* EXERCISE AIM: The records are to be copied from the line that contains "This screenshot has width=1004, height=592." through their last line, word for word, with every picture left out.

* DATA:
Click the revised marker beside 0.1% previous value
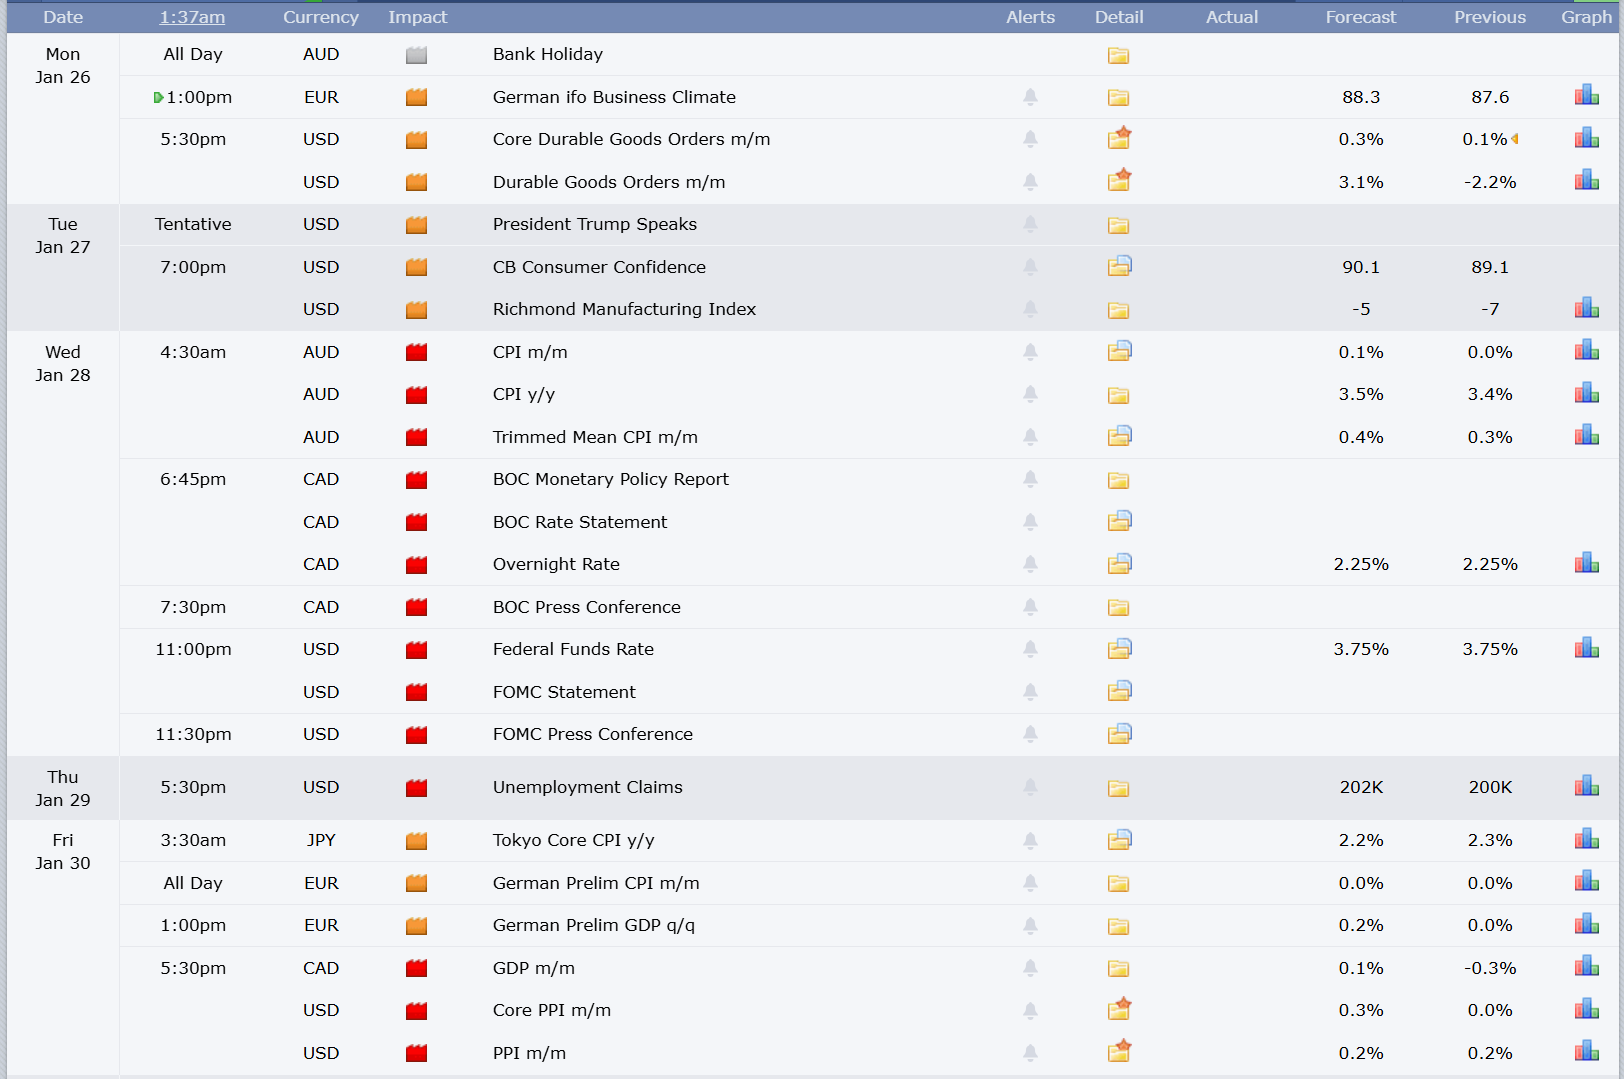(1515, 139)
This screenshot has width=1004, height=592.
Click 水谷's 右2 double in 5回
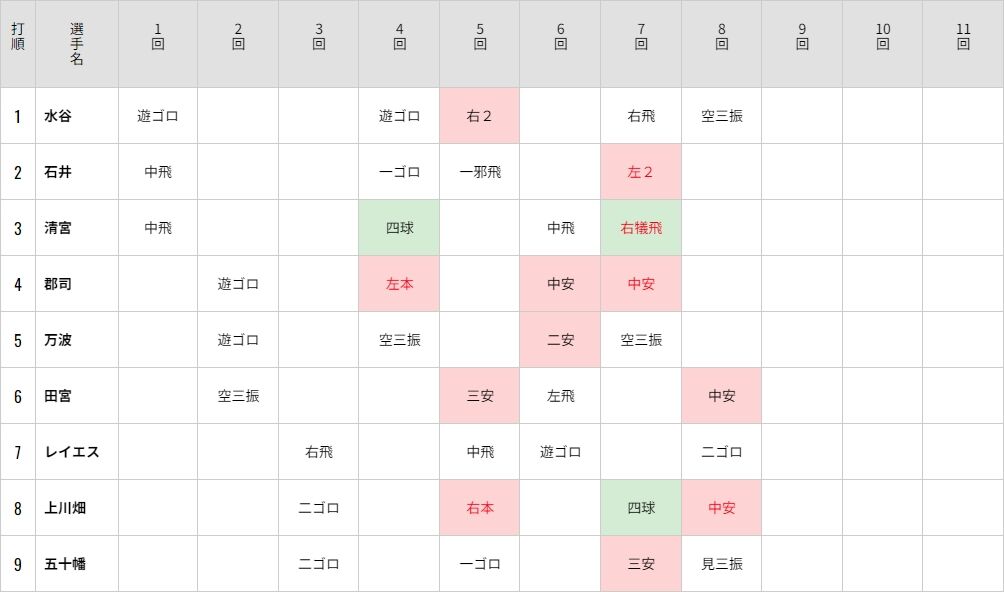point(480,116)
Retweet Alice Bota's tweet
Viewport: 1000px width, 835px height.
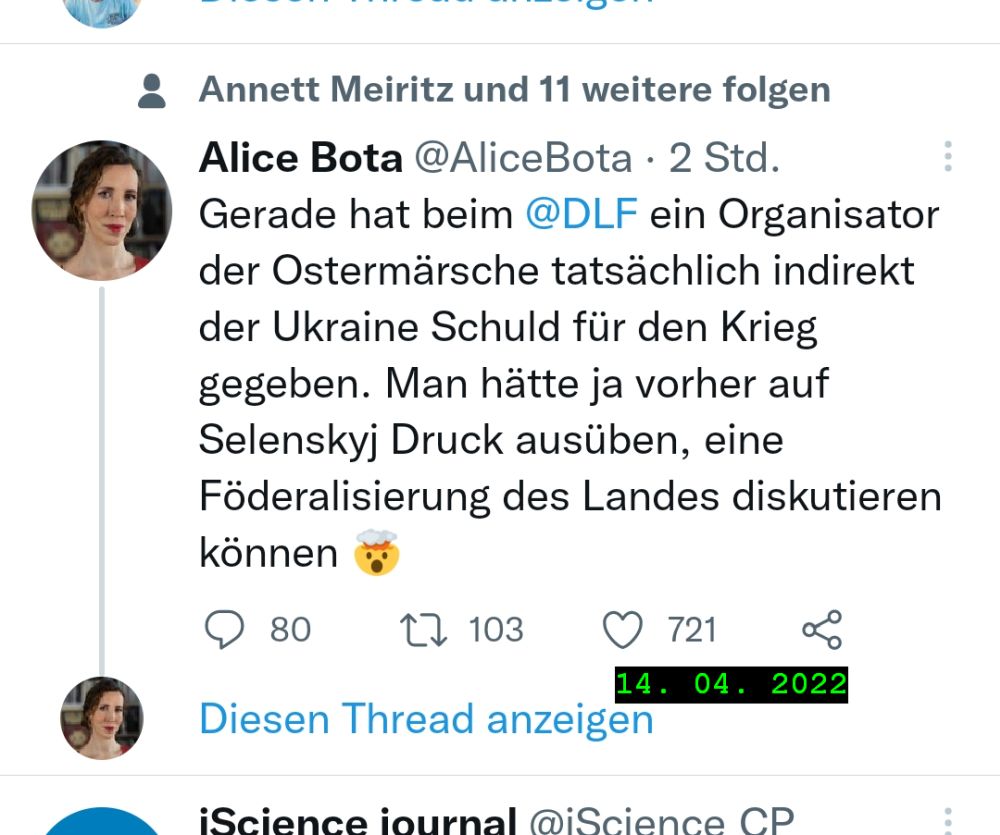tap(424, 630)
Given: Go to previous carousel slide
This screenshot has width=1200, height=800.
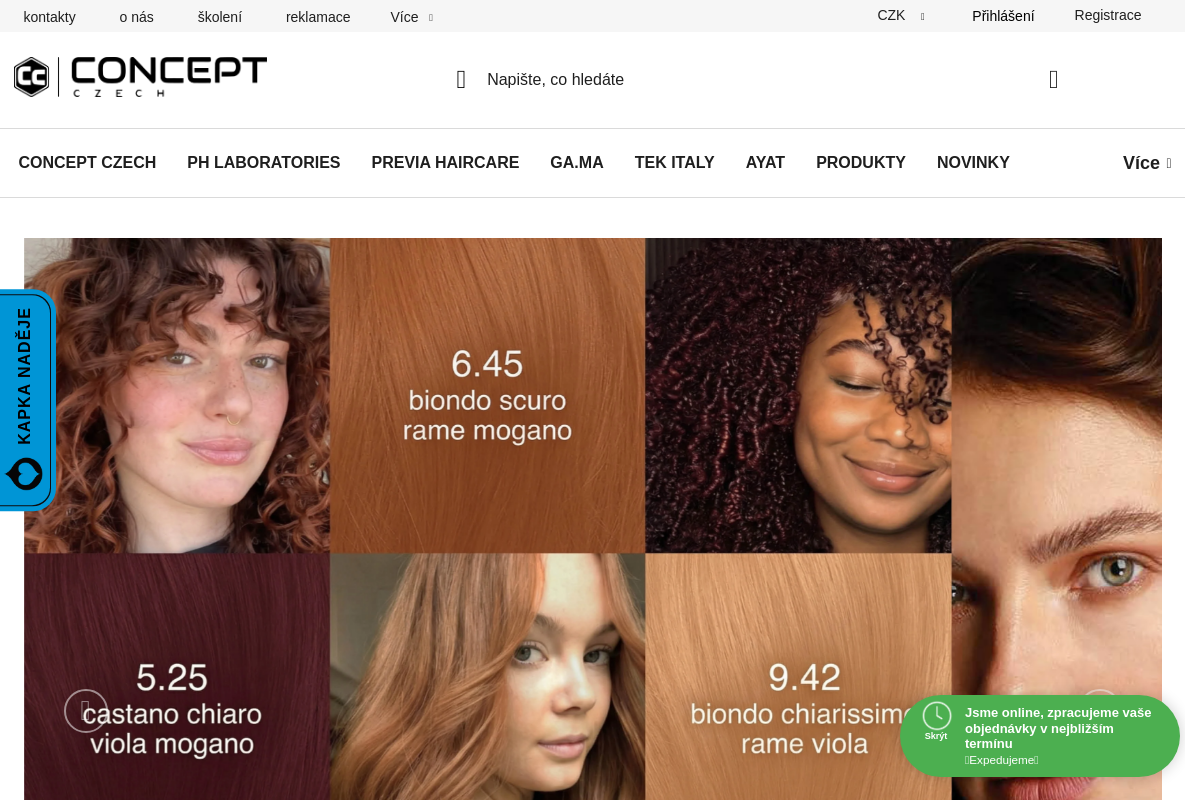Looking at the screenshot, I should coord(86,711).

* RESPONSE:
This screenshot has width=1004, height=592.
Click 水谷's 右2 double in 5回
point(480,116)
Retweet Alice Bota's tweet
Viewport: 1000px width, 835px height.
tap(424, 630)
Given: Go to previous carousel slide
This screenshot has width=1200, height=800.
Looking at the screenshot, I should coord(86,711).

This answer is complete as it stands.